The Dark Arts: Gothic Modernism

Courtesy of Finnish National Gallery, Ateneum Art Museum. Photo by Finnish National Gallery, Jenni Nurminen

Hugo Simberg, The Garden of Death, 1896

With its origins in late Medieval art and religious culture, the word “Gothic” conjures the dark, the mysterious, or the otherworldly. A international exhibition, Gothic Modern: From Darkness to Light, not only broadly explores such popular associations but also provides a ground-breaking examination of later 19th- and early 20th-century artistic fascinations with the era, all while complicating traditional narratives of the history of Modernism. Having concluded its debut at Helsinki’s Ateneum Art Museum (October 4, 2024-January 26, 2025), the show is set to continue its run at Oslo’s National Museum (February 28-June 15, 2025) followed by a stint at Vienna’s Albertina (September 19, 2025-January 11, 2026). Works on display are by popular Modernist figures such as Vincent van Gogh, Edvard Munch, and Käthe Kollwitz, as well by under-recognized artists such as Gustave van de Woestyne, Hugo Simberg, and Marianne Stokes.

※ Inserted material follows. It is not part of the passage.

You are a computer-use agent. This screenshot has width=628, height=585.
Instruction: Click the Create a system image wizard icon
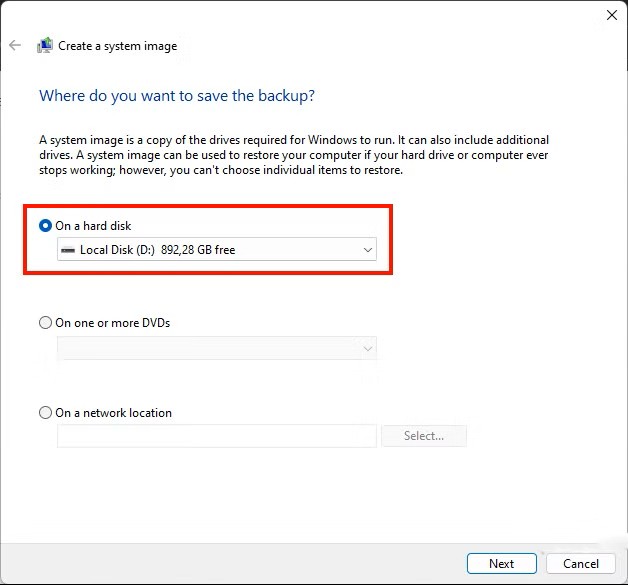click(45, 45)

Art history as a discipline has traditionally organized artistic developments into a timeline of periods and movements, creating a tidy, albeit simplified, narrative. The organizers of “Gothic Modern” set out to shift our thinking on what the “Gothic” may include, all while rewriting the history of modern art in Germanic and Northern Europe. This new history suggests that a Northern Gothic existed in tandem with but boldly distinct from Italic and French  conventions and may be applied to art from the 13th to early 16th centuries, rejecting traditional divisions between the Medieval era and the Renaissance, the pre- and early modern worlds. A diverse cast of predecessors is addressed, from the spaces of Germanic and Nordic cathedrals to artists including Albrecht Dürer, Lucas Cranach the Elder, and Matthias Grünewald.

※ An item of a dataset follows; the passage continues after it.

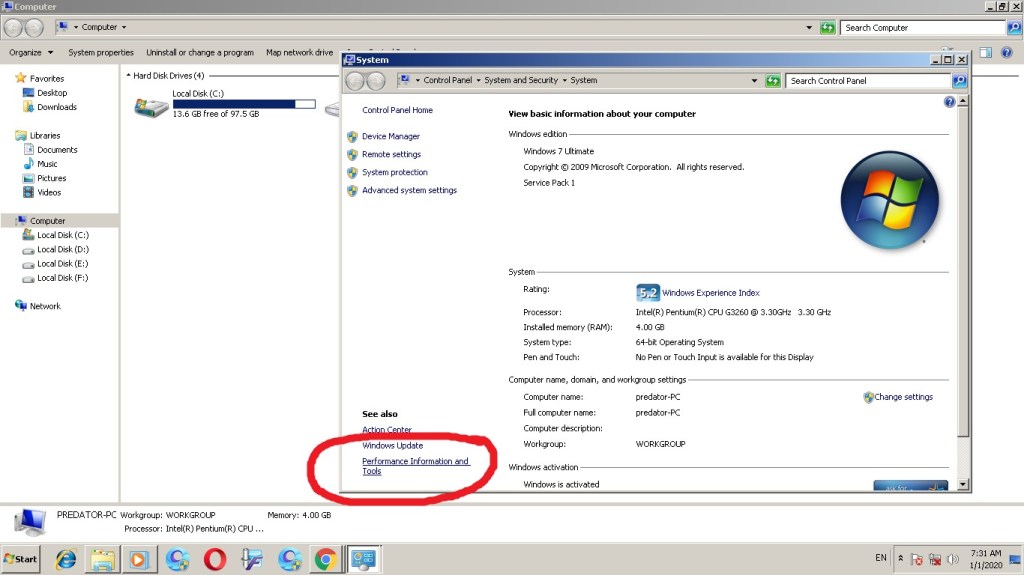Image resolution: width=1024 pixels, height=575 pixels.
Task: Open Performance Information and Tools link
Action: [x=415, y=466]
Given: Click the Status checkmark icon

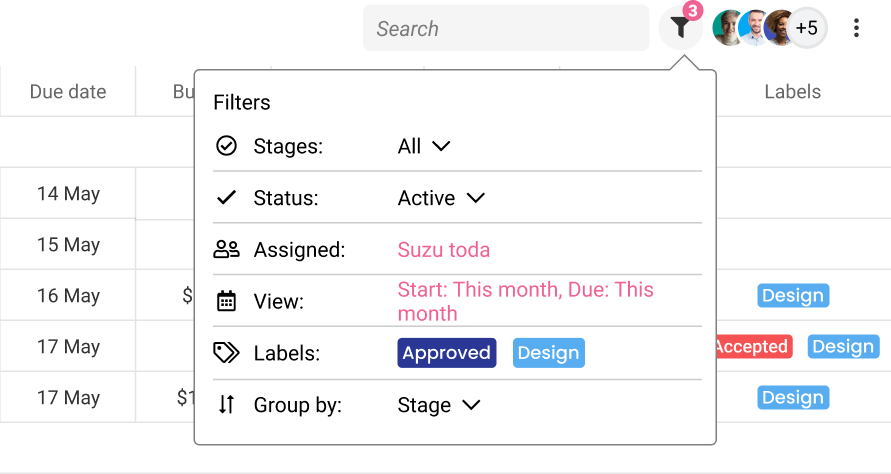Looking at the screenshot, I should pos(226,198).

With this revisionist history established, the exhibition and its accompanying catalogue track scholarly and creative interest in a Germanic Gothic around the turn of the 20th century. Largely gone are labels common in the discipline—Expressionist, Symbolist, etc.—and instead, works of art in varying formats and stylistic traditions are examined for their interpretation of and engagement with the ideas of the past rather than basic shared visual affinities.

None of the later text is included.